■ BRIEF ■
Answer with the number of lines in the records that contain "Dreams" and with nothing else.

■ Collected data ■

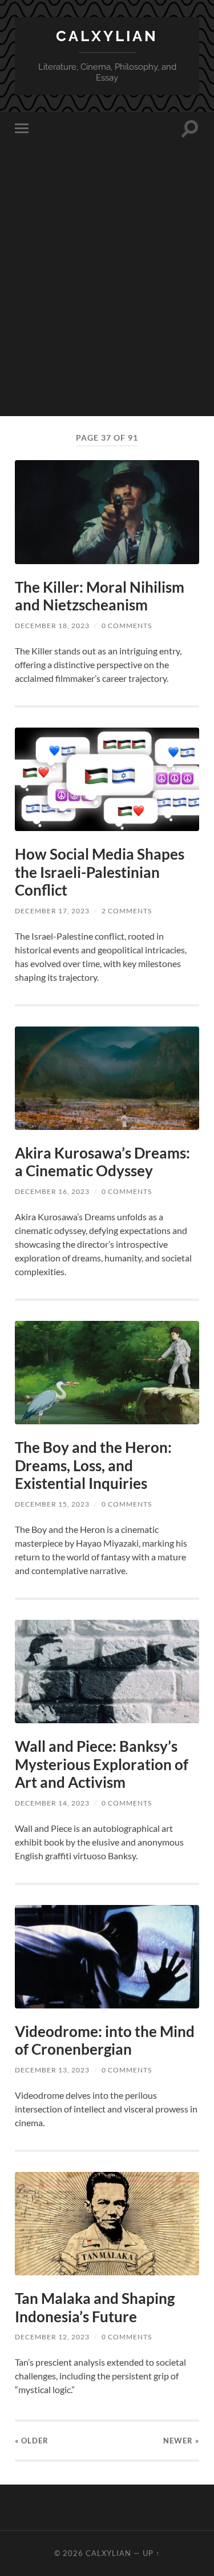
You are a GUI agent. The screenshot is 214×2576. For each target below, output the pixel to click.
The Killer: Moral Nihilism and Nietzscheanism (99, 596)
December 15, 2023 (52, 1504)
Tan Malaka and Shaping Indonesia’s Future (95, 2307)
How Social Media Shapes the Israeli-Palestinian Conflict (99, 872)
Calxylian (107, 36)
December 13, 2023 (52, 2070)
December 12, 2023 (52, 2337)
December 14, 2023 (52, 1803)
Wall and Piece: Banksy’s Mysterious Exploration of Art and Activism (101, 1764)
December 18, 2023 (52, 625)
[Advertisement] (107, 309)
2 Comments (127, 910)
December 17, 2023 (52, 910)
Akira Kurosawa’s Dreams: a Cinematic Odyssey (102, 1162)
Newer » (181, 2440)
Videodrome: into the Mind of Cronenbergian (105, 2040)
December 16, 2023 (52, 1191)
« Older (32, 2440)
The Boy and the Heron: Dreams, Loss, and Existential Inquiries (93, 1465)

■ COMPLETED EXERCISE ■
2